News, September 24th

FLAT TOPS FIRE HUMAN CAUSED

New Castle–The Middle Elk Fire 30 miles north of New Castle was caused by a hunter leaving his campfire unattended. The fire, which started last Thursday, more than doubled in size from Saturday to Sunday to over 200 acres. No structures are threatened but officials with the Upper Colorado River Interagency Fire Management Unit say the Meadow Creek Campground and all side roads east of the Buford New Castle Road at Hiner Spring are closed for the time being. The fire is being fought by crews on the ground and in the air.

CARBONDALE- A dispute over hydraulic fracturing regulations is heating up. Some 60 mayors and city council members from 17 communities have asked Gov. John Hickenlooper to have the state drop a lawsuit challenging oil and gas drilling rules adopted by the city of Longmont. The signers include the entire boards of Carbondale, Crested Butte, Lyons, Westminster and Bennett. The issue is whether the Colorado Oil and Gas Conservation Commission alone has the power to regulate oil and gas drilling or whether local communities can add stipulations to how and where drilling can be performed. Hickenlooper and industry officials say a patchwork of regulations is not workable. Longmont and other communities say local governments should have more say.

DENVER (AP) – Republican election officials who promised to root out voter fraud so far are finding little evidence of a widespread problem. State officials in key presidential battleground states have found just a tiny fraction of the illegal voters they initially suspected. Searches of voter lists in crucial swing states from Colorado and Florida have yielded numbers of ineligible voters that amount to less than one-tenth of 1 percent of all registered voters in either state. Democrats argue that the searches waste time and, worse, could disenfranchise eligible voters who are swept up in the checks. Republicans say voting fraud is no small affair, even if there are just a few cases, especially when some elections are decided by hundreds of votes.
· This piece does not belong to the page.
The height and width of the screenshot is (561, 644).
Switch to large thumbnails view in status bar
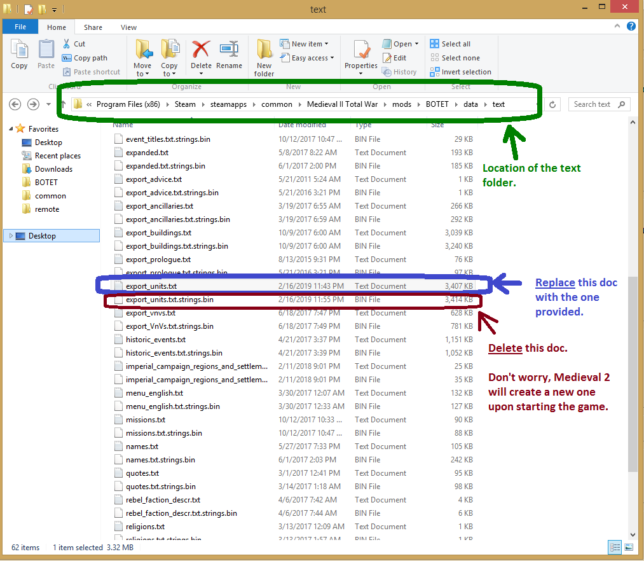(629, 547)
SEDALIA (AP) – A prize-winning lamb is dead and a family is distraught after a mountain lion killed the lamb in the owner’s backyard in Sedalia. Fourteen-year-old Jesse Lautenbach says she knew mountain lions roamed nearby but never expected a cat to attack. The teen says she thinks it was a mother teaching her cubs how to feed when it attacked two weeks ago. The family is now concerned the mountain lion might return.

GRAND JUNCTION (AP) – Colorado’s health department is coming under scrutiny from a western Colorado lawmaker who says the agency is wrongly using tobacco tax money for lobbying efforts. Health officials reply that lobbying local governments to pass anti-tobacco policies not covered by the state’s no-smoking ban is an appropriate use of the money. Republican Sen. Steve King says he may propose a bill to ban tobacco taxes to be used on lobbying. The Colorado Department of Public Health and Environment has been spending about $3.5 million a year promoting local anti-tobacco policies. The practice was reviewed by a legislative audit. Auditors concluded that the law wasn’t clear on whether the tobacco tax could be used to lobby for policy initiatives.